Jahaziel (Hebrew: יַחֲזִיאֵל Yaḥăzīʾēl) is the name of five characters mentioned in the Hebrew Bible. Jahaziel means "God sees" or "Yah looks". Four of the characters by this name are not credited with any independent action, but simply mentioned in passing as one of several priests (, ; ; ) or a member in a list of warriors. However, one Jahaziel, a Levite, is mentioned as delivering a divine message.

==Jahaziel the Levite==
2 Chronicles 20 recounts a joint attack on Judah by the nations of Moab, Ammon, and Edom in the time of King Jehoshaphat. The king declared a fast to the Lord and prayed for his help before the assembled nation.

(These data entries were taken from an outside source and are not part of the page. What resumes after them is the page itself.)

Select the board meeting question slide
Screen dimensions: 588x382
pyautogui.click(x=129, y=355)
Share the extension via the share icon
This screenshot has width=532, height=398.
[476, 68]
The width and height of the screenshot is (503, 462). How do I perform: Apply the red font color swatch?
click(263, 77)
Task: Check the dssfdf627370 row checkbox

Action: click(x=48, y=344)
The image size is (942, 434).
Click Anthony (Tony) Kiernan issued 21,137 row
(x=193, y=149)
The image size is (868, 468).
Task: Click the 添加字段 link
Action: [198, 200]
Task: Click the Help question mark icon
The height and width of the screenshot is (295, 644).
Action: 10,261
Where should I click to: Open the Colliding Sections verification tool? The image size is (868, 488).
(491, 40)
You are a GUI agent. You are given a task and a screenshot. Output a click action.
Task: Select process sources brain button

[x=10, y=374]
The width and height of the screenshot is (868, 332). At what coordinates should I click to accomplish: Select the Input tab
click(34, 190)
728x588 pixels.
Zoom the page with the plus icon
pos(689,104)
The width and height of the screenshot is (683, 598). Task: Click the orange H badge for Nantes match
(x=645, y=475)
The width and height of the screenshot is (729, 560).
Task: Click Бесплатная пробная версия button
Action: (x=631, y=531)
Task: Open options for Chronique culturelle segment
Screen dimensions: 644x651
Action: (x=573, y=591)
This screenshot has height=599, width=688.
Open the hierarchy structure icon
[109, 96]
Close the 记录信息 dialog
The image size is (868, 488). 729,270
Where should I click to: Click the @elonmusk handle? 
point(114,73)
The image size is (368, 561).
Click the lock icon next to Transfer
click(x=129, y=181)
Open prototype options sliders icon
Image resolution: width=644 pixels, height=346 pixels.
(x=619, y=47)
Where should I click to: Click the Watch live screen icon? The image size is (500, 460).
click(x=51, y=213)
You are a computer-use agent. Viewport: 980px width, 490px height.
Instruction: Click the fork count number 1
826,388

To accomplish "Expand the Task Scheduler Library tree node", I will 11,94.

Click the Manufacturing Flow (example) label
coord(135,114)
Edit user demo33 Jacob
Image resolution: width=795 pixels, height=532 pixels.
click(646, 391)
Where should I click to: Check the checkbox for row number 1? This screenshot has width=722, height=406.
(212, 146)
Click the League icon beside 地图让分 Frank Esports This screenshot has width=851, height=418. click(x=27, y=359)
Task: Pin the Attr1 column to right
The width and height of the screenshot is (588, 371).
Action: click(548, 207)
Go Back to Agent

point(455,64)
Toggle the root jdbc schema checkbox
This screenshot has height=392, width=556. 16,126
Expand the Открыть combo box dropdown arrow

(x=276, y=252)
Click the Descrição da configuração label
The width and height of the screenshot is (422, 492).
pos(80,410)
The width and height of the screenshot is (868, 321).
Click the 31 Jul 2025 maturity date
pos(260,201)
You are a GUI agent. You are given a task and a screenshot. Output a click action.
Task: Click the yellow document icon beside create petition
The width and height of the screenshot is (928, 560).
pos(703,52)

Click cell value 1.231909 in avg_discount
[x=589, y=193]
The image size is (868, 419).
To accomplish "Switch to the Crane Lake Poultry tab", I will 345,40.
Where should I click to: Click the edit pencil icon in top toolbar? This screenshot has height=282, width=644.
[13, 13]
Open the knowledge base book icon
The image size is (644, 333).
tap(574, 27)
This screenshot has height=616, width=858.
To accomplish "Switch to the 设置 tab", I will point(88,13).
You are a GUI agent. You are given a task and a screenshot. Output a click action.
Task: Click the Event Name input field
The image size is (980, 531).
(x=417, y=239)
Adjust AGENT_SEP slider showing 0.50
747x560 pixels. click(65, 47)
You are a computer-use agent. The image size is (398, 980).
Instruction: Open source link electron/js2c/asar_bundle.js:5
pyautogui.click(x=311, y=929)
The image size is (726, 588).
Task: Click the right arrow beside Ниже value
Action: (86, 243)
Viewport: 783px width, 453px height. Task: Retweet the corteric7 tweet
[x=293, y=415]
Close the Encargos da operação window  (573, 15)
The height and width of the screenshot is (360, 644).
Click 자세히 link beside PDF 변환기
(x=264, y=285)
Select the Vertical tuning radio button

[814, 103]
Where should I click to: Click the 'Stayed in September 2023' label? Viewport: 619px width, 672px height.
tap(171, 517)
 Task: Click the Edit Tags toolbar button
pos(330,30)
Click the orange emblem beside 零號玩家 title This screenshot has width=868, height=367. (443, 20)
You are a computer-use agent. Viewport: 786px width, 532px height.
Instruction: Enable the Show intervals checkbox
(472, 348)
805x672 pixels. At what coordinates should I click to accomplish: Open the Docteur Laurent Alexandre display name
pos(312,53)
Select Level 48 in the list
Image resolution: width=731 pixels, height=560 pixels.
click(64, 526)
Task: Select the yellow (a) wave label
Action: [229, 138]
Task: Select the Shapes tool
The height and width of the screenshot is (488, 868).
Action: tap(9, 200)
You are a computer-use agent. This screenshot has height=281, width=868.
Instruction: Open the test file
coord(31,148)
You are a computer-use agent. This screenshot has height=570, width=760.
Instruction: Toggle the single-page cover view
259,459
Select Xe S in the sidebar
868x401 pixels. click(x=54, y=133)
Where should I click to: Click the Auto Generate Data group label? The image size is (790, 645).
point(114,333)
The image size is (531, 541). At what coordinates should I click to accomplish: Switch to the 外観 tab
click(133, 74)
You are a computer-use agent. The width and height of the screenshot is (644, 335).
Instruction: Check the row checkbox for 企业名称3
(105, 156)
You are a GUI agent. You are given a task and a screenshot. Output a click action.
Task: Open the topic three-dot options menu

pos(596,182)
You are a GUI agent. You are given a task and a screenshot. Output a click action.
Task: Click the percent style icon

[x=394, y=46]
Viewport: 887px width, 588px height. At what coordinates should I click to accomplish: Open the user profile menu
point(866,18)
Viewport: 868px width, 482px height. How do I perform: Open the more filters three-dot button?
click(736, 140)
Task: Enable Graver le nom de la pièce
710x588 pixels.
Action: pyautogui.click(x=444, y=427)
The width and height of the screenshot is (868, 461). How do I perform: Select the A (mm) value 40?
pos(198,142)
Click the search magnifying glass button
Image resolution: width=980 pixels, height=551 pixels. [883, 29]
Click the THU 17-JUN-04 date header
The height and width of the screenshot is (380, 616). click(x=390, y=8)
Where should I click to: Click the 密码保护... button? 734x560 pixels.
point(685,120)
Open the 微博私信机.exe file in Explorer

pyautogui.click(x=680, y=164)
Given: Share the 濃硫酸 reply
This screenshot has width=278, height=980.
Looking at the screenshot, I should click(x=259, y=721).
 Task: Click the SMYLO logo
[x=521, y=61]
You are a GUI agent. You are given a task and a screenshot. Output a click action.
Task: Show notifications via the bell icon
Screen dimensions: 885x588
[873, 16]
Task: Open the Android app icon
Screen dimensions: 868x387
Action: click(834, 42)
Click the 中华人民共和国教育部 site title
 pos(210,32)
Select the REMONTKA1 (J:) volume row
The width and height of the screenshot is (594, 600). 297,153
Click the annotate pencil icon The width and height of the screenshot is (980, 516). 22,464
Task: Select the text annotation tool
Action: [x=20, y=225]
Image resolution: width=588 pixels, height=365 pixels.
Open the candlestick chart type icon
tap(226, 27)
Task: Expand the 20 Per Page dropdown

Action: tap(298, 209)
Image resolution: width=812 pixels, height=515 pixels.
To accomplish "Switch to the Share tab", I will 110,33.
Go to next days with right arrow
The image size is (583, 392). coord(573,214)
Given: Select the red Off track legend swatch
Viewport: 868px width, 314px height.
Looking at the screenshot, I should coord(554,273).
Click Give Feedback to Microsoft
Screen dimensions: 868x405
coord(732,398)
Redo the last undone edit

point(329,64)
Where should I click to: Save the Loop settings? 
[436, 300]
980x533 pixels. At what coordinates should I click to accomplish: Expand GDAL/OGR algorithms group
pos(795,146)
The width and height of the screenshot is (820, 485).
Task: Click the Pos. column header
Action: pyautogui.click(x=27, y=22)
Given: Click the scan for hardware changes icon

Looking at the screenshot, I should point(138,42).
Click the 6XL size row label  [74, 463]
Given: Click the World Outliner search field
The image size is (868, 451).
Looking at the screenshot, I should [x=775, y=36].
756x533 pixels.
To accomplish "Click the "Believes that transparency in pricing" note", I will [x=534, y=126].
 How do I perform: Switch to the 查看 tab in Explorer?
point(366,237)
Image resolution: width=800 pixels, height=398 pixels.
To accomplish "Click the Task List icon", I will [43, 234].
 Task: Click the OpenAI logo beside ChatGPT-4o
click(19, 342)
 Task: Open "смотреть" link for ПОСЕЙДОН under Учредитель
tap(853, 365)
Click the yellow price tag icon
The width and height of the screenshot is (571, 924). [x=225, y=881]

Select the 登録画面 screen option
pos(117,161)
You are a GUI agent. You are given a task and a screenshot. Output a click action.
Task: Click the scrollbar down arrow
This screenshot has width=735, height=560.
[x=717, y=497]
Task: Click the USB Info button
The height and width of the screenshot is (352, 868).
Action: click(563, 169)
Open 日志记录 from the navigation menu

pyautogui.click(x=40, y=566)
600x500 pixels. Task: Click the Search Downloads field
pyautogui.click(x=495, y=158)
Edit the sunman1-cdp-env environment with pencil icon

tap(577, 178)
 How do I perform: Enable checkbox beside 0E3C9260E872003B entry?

"Then in the midst of the congregation the spirit of the Lord came upon Jahaziel son of Zechariah son of Benaiah son of Joel son of Mattaniah the Levite, of the sons of Asaph, and he said, 'Give heed, all Judah and the inhabitants of Jerusalem and King Jehoshaphat; thus said the Lord to you, "Do not fear or be dismayed by this great multitude, for the battle is God's, not yours . . ."'" (New Jewish Publication Society Bible).

The next morning, Jehoshaphat led his people out, calling them to have faith in the Lord, and leading them in praise. They saw their enemies turn on each other, and returned to Jerusalem in joy. After that the kingdom of Judah was at peace thanks to divine intervention against its enemies.